▸ PROMPT
Set down exactly the stretch of lines below that opens at the line containing "Select the VERONA table row" and continues through the last line of the entries, and nothing else.

####################

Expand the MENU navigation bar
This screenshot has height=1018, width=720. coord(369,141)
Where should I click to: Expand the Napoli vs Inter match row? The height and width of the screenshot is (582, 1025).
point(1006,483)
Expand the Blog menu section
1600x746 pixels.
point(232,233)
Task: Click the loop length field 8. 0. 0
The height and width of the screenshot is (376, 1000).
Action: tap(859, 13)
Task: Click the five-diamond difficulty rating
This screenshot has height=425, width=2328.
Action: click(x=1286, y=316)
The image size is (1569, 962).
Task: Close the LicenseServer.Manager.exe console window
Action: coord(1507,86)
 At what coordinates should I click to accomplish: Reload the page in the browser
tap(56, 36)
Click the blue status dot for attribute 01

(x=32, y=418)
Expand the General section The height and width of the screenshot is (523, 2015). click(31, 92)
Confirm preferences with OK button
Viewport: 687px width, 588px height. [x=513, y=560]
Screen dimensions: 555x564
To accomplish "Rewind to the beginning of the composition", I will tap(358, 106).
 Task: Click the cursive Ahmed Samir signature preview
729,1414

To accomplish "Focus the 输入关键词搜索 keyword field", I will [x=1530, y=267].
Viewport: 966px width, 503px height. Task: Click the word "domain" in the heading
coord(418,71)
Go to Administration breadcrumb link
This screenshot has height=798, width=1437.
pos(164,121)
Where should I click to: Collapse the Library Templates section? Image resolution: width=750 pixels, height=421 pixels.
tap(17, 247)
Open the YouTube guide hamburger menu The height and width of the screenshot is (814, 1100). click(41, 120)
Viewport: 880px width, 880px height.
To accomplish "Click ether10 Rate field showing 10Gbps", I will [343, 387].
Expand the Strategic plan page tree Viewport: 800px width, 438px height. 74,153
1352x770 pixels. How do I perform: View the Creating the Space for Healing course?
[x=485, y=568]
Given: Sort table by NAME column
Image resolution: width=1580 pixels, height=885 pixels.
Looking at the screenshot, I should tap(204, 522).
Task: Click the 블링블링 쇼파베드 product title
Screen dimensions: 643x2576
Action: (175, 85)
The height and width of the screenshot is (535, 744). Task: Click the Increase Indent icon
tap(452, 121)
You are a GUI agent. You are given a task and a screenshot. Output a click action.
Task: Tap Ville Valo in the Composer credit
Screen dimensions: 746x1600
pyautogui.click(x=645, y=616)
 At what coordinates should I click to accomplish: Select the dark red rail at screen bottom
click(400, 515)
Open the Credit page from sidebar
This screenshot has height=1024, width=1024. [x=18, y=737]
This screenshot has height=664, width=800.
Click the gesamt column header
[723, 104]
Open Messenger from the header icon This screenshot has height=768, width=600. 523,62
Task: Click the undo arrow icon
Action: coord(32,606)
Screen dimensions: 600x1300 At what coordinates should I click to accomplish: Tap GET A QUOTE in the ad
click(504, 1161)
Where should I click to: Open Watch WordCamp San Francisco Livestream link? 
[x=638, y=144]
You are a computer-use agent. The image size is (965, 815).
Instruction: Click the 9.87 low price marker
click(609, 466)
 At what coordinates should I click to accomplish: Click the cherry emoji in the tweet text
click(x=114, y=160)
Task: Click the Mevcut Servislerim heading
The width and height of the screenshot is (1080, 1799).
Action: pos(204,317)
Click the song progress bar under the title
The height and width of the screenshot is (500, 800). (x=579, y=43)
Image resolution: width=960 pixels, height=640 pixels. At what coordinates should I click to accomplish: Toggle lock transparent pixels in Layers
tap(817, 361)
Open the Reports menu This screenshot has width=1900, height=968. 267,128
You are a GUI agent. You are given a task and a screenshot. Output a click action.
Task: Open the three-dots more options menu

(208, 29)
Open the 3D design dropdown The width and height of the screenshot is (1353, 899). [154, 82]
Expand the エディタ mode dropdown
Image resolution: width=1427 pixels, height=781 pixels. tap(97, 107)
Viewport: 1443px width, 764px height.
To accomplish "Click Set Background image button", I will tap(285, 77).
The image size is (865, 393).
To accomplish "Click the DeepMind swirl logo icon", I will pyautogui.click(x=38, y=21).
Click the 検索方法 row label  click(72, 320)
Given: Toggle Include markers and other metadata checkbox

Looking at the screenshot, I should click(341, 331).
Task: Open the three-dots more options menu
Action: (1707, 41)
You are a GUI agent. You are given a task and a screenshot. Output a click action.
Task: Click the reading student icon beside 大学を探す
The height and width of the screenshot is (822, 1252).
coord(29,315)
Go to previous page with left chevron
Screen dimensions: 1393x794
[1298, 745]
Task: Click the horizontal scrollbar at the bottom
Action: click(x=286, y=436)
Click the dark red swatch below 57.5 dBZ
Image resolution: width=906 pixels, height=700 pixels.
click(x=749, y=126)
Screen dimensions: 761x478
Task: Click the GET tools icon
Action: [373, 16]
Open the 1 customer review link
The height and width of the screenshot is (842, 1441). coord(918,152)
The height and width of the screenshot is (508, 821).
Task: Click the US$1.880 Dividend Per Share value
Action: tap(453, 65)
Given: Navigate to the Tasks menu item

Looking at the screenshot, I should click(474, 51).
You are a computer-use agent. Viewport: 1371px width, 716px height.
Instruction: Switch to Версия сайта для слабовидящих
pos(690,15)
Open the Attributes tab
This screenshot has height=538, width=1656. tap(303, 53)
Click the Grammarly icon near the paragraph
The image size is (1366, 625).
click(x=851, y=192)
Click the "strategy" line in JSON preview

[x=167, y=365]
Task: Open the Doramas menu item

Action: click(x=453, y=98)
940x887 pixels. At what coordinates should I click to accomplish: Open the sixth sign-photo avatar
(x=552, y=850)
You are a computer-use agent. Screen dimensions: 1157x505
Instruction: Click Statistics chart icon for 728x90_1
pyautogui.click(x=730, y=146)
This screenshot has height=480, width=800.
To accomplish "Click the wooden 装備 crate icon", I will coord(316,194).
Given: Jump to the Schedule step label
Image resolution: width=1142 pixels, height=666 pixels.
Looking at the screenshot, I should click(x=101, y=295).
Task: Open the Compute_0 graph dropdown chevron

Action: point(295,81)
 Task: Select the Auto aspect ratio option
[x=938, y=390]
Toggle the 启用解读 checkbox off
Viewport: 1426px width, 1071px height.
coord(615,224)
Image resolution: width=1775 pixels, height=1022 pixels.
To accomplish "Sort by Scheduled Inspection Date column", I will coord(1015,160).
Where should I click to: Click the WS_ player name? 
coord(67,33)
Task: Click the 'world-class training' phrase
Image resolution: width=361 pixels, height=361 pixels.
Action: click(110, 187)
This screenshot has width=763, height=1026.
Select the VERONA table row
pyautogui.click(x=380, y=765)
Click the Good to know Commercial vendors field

####################

▸ YOUR SOLUTION
Select the VERONA table row
pyautogui.click(x=380, y=765)
Click the Good to know Commercial vendors field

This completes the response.